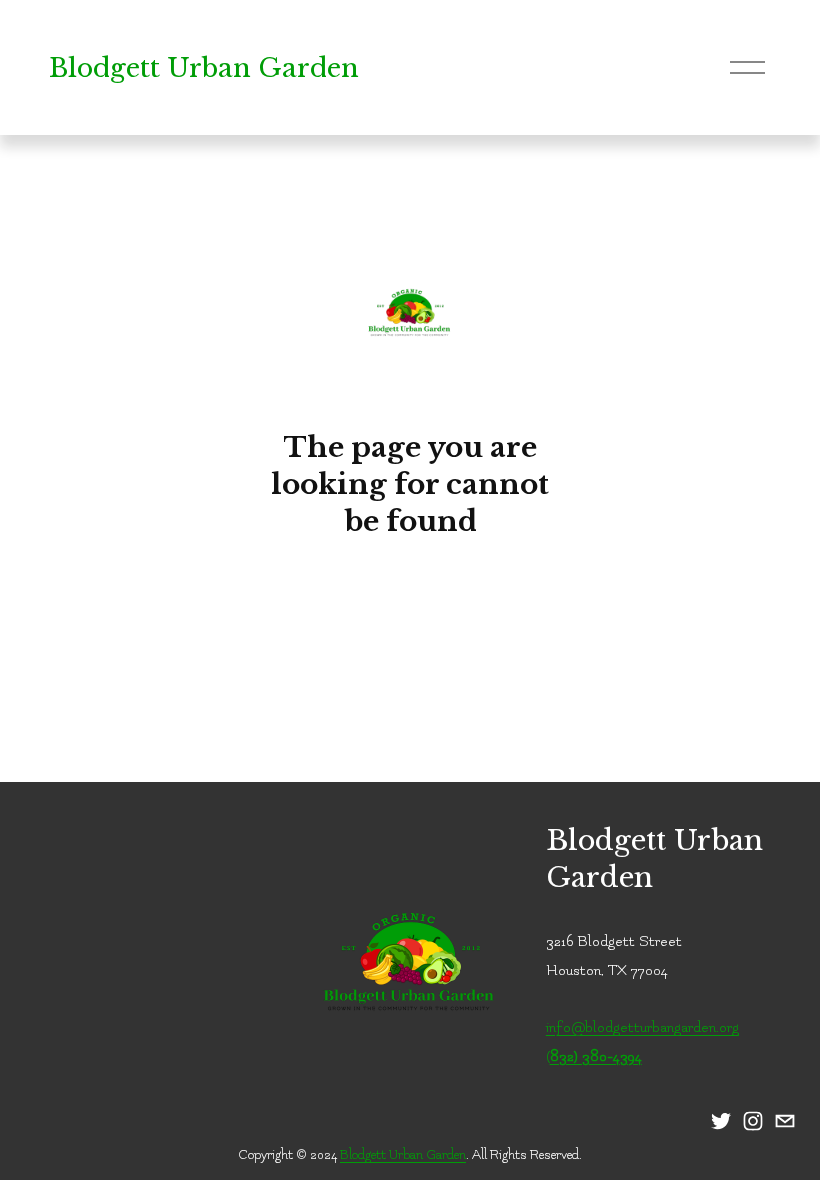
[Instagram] (753, 1121)
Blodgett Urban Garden (204, 68)
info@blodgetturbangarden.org (642, 1027)
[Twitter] (721, 1121)
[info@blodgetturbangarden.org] (785, 1121)
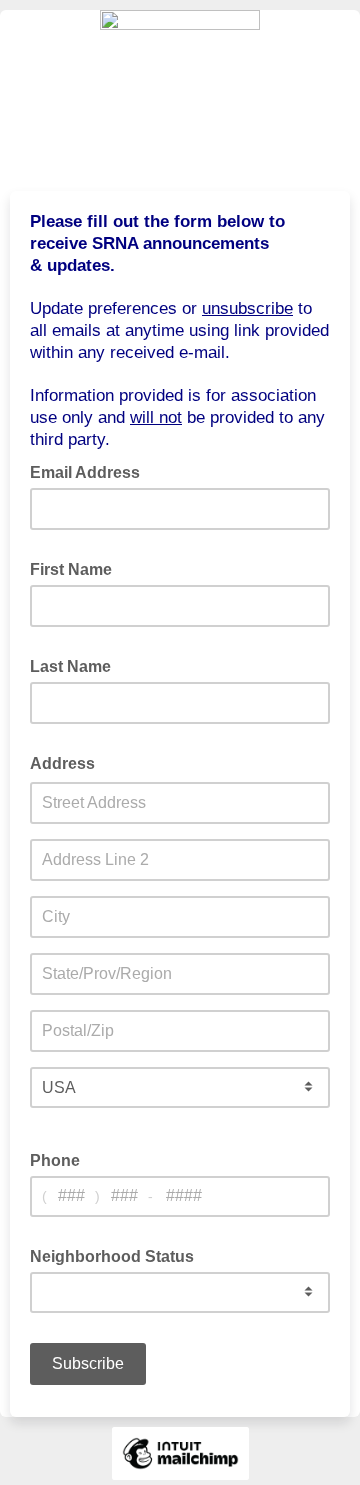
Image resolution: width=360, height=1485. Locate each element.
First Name (77, 568)
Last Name (76, 665)
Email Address (91, 471)
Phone (55, 1160)
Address (68, 762)
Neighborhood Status (118, 1255)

--------

_WORK INSTRUCTION:_ The copy you give must run from the line containing "Blodgett Urban Garden (204, 68)" through the last line of the records, exactly, with the pictures left out.

_EXPECTED OUTPUT:_
Blodgett Urban Garden (204, 68)
info@blodgetturbangarden.org (642, 1027)
[Twitter] (721, 1121)
[info@blodgetturbangarden.org] (785, 1121)
Image resolution: width=360, height=1485. Locate each element.
First Name (77, 568)
Last Name (76, 665)
Email Address (91, 471)
Phone (55, 1160)
Address (68, 762)
Neighborhood Status (118, 1255)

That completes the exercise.